Youversion’s Bible app verse of the day videos are the equivalent to drinking a Slurpee to satisfy your thirst. It’s tasty for the moment and briefly stops dehydration but there are zero nutrients and it doesn’t satiate. Spiritual formation through “screen time” that’s absent from embodiment in community and accountability is anathema to Scripture. Your faith needs a real pastor (not online preaching) over your life to nurture your soul with tender love and care alongside holy scripture and surrounding saints. The fact that many Christians in a post Covid world think virtual church is the same as in-person worship proves how utterly deceived and enslaved we are by consumerism, individualism and technology. Drop the Slurpee and drink the living water from the God who is embodied in Christ and with the whole town of Samaria.
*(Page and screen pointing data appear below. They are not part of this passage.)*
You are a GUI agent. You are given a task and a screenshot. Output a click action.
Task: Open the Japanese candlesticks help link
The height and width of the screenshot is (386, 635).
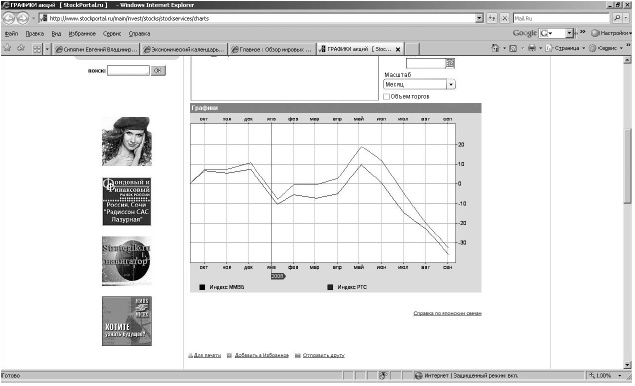[447, 313]
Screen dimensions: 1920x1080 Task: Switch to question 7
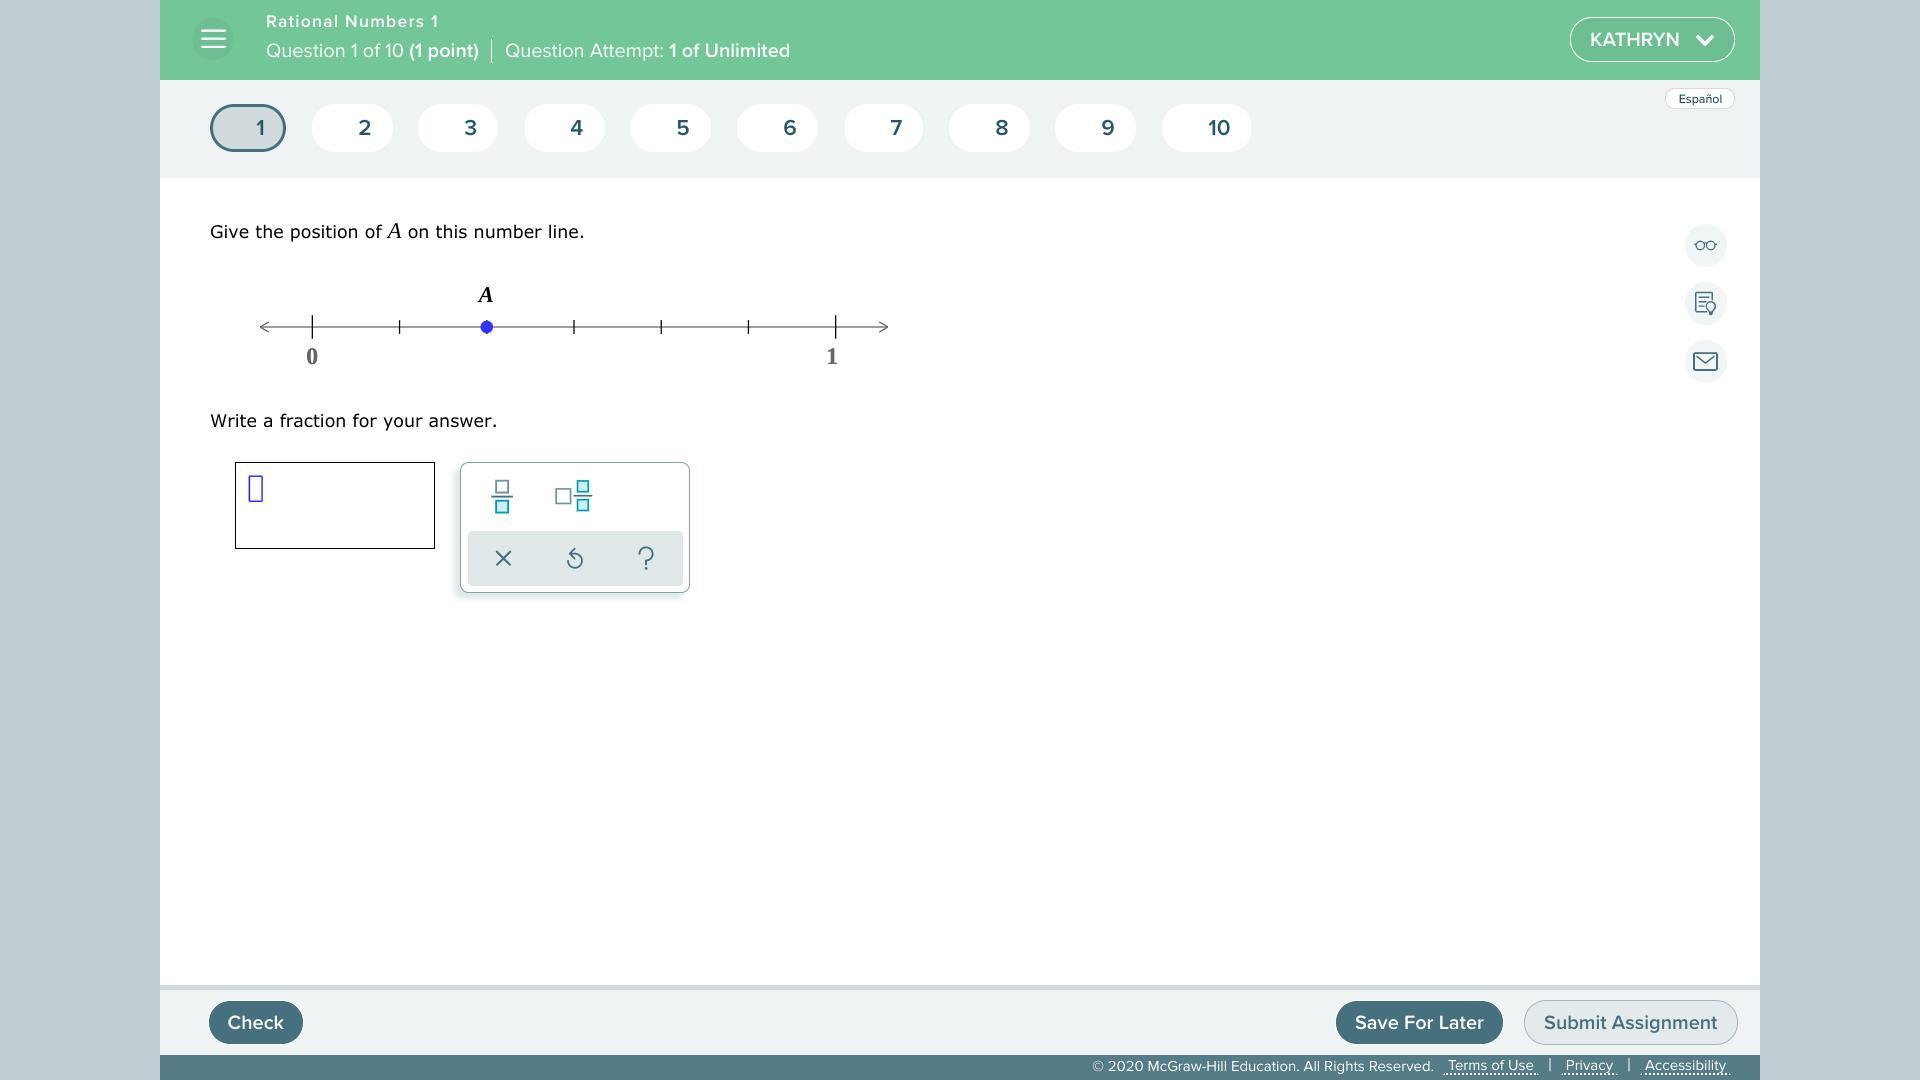click(883, 128)
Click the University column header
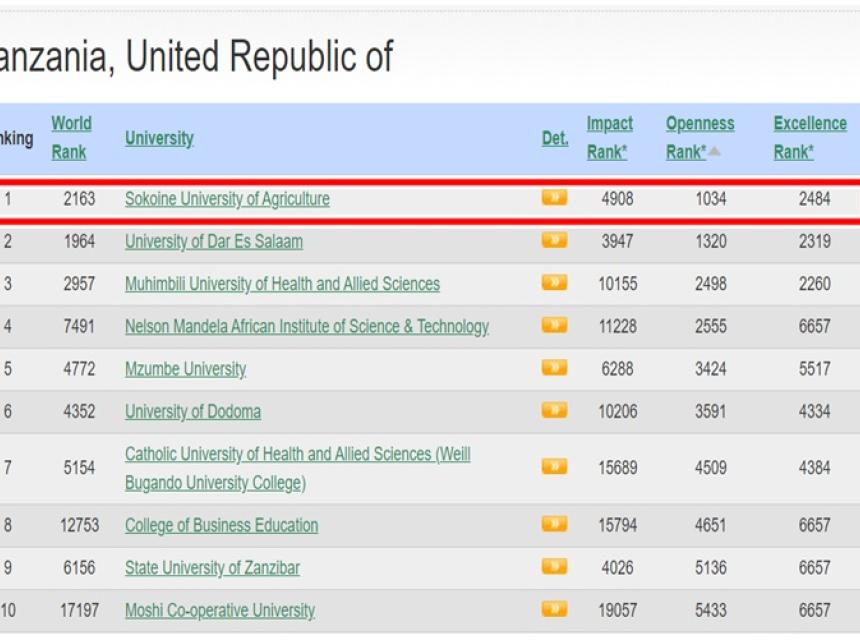Viewport: 860px width, 640px height. 159,138
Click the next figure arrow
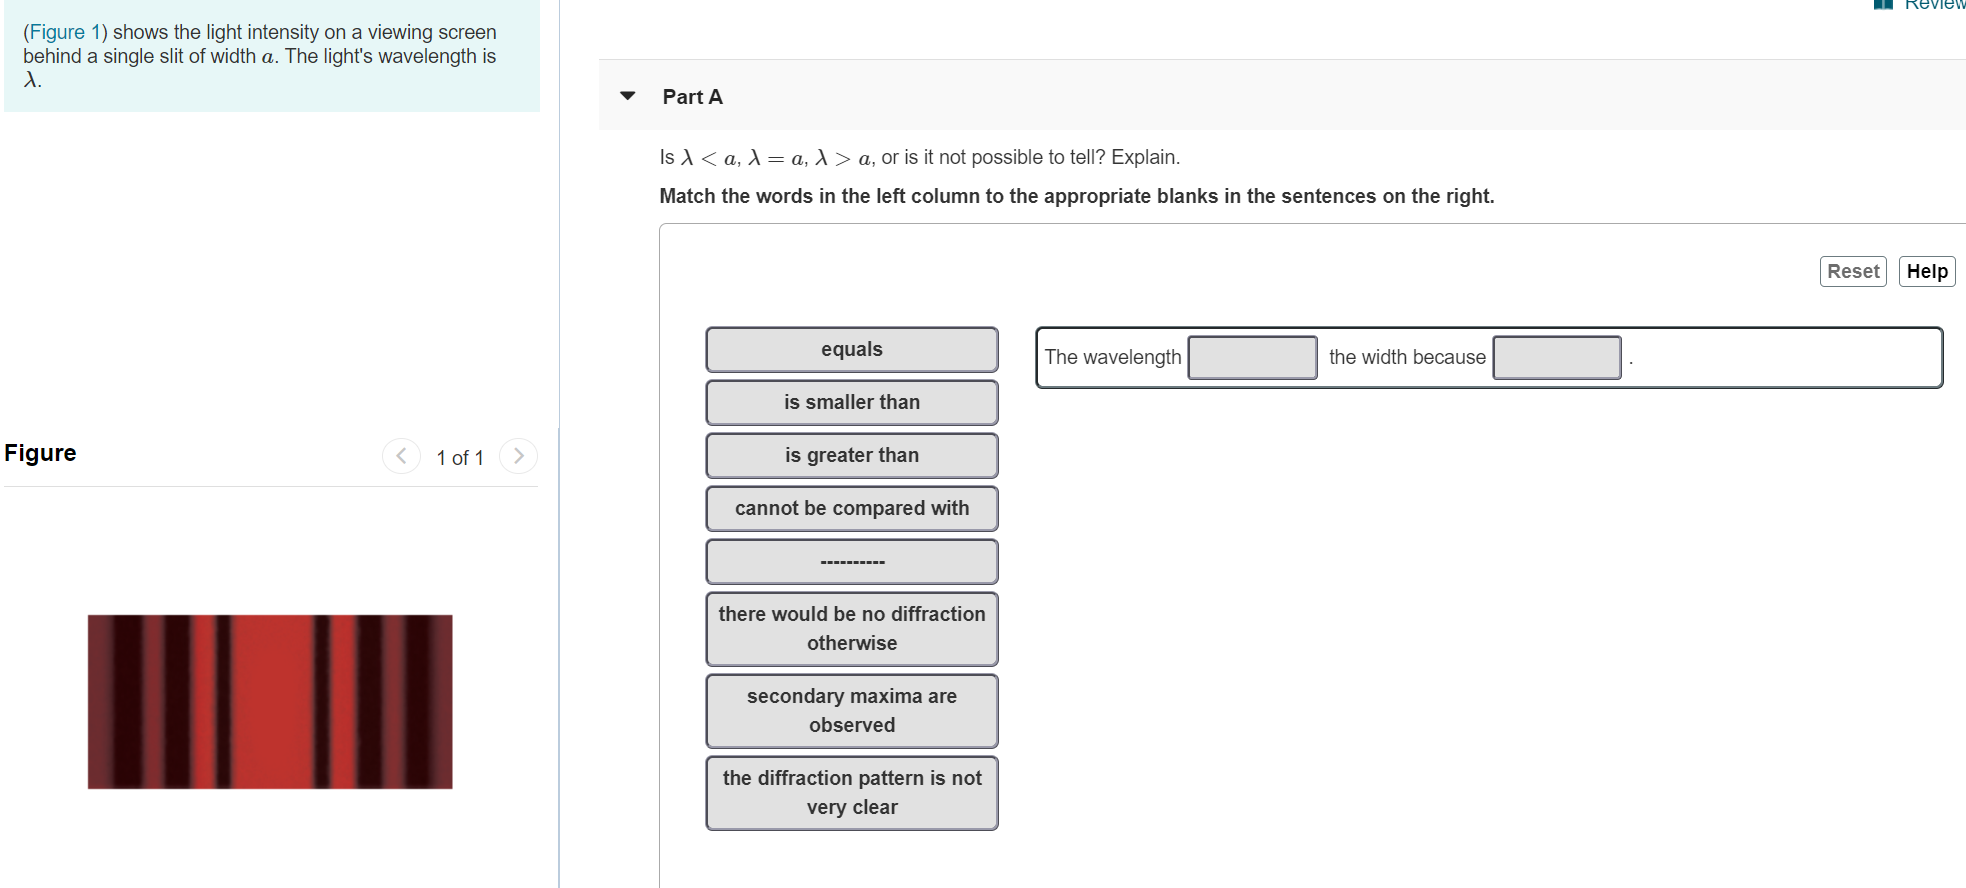Screen dimensions: 1966x888 pos(518,456)
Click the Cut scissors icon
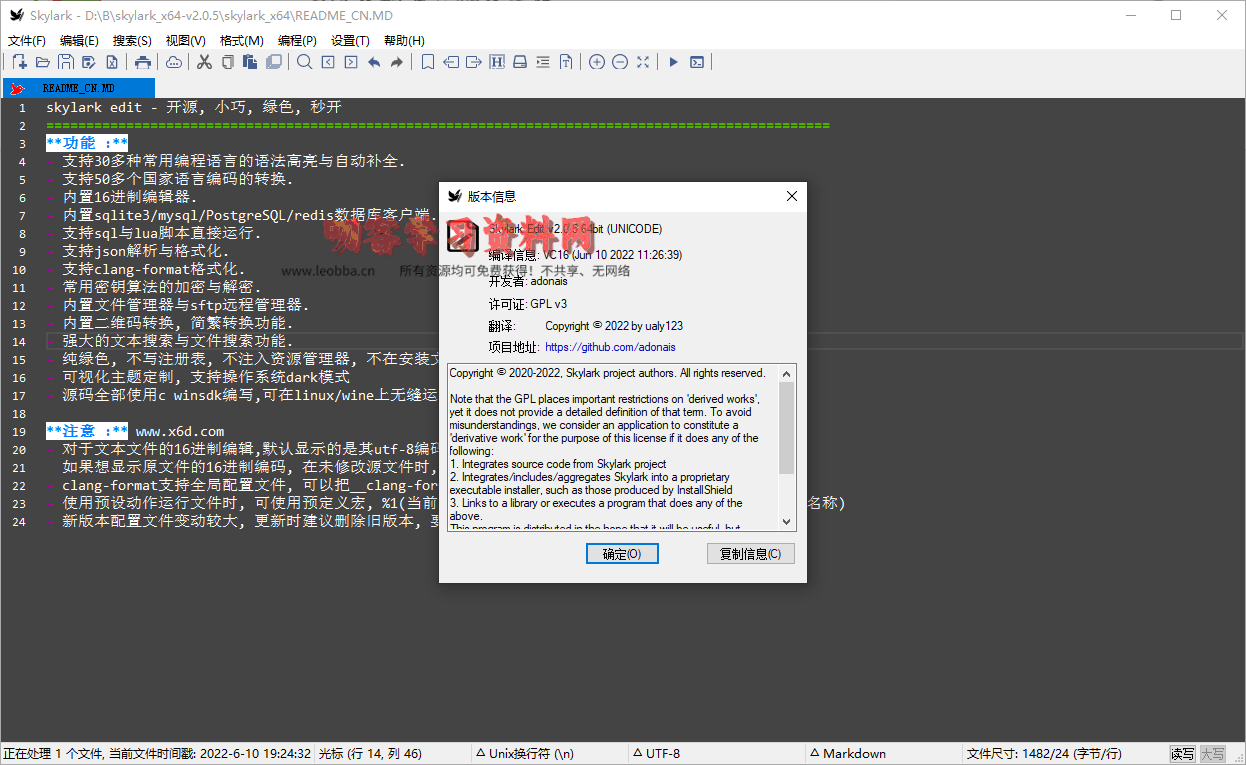 (204, 62)
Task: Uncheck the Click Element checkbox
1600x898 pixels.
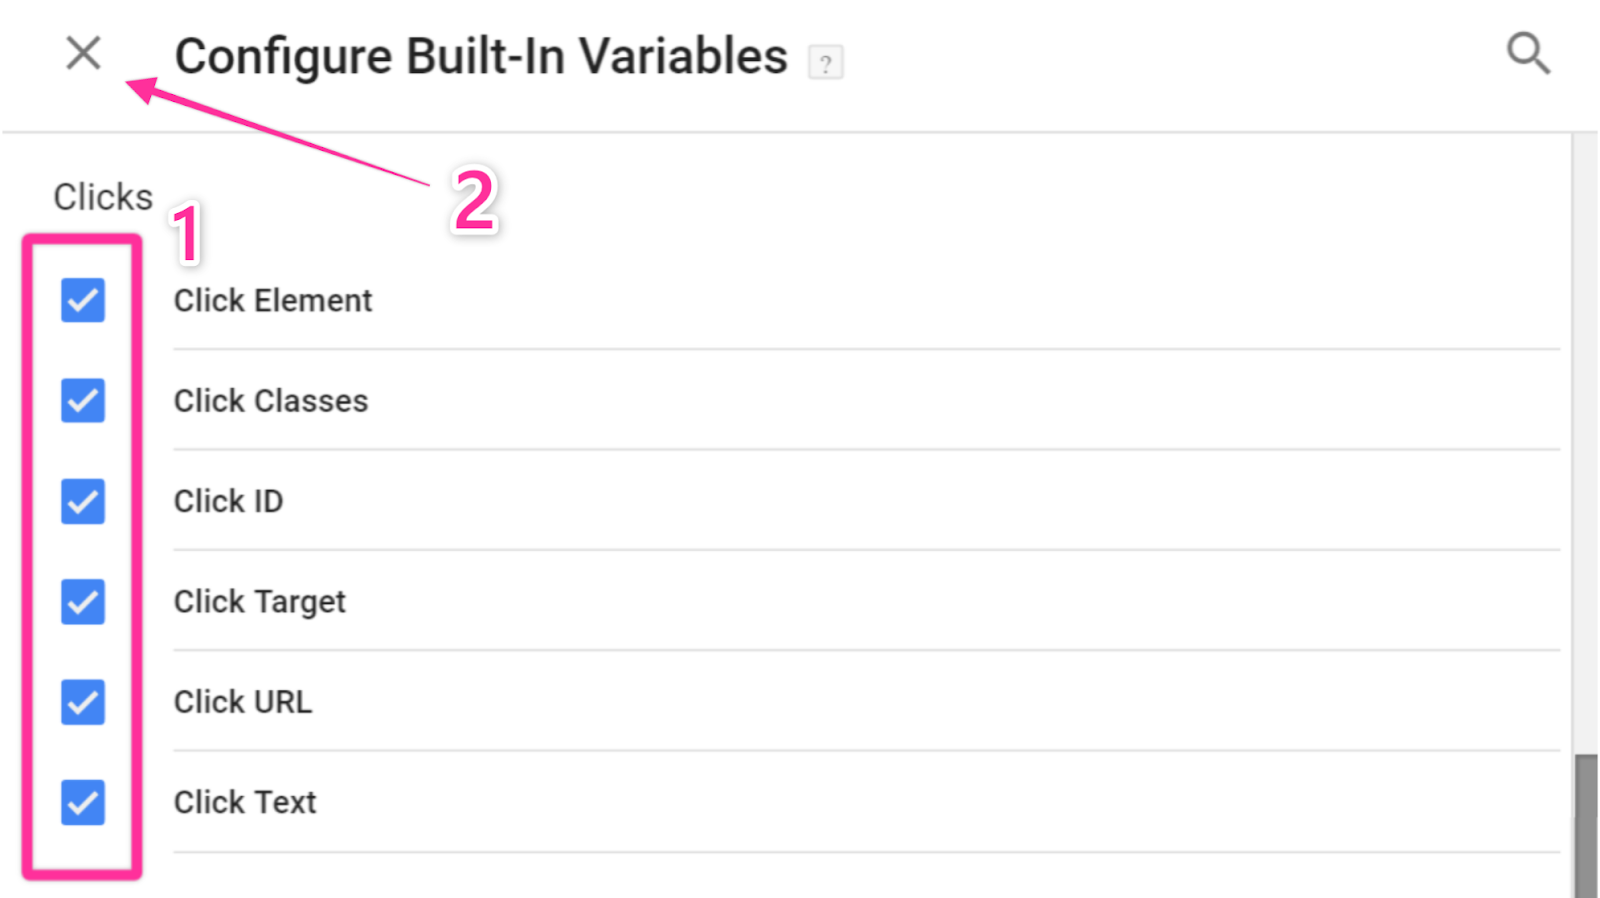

Furthermore, when the apostle Peter says the Church is “the priesthood” of all believers (1 Pet 2:5), he DOES NOT mean we are all each our own priests to spiritually nurture ourselves in private and be absent in a local church. It means we’re each other’s priests! Your faith is dependent on others. A Christian not committed to a church is not only a spiritual contradiction but abysmal theology. If the church is his body, which it is, and Christ is the head, which he is, we have no business as a member of that body to foolishly assume we can be cut off from it and thrive. It may be possible to attend church and not be a healthy Christian, but it is impossible to be a healthy Christian and not attend church. To be cut off from his body is to be cut off from the Head. Essentially to say “I love Jesus but church isn’t for me” is actually saying, “I don’t love Jesus.” It’s shocking and tragic how many Christians who feel that way don’t know what they’re truly saying. Many Christians will say, “I don’t have to go to church to be a Christian,” and they are right. Salvation is by grace through faith (Ephesians 2:8) and not by anything we can do, like going to church. However you also don’t have to go home to be married but keep staying away from your spouse, and eventually the marriage will be affected and most likely end. Reading your Bible by yourself whenever you want, texting your friend about Galatians and listening to praise songs on Spotify is not discipleship. Faith is affirmed and cultivated in the body of Christ. As the late Eugene Peterson said, “Going to church does not make you a Christian but there is no other place to be fully Christian.”
Disclaimer: this entry does not apply to those who can’t join a local church due to vocational limitations or health concerns. God allows special graces to such members of the body who are disjointed by our post Eden world conditions.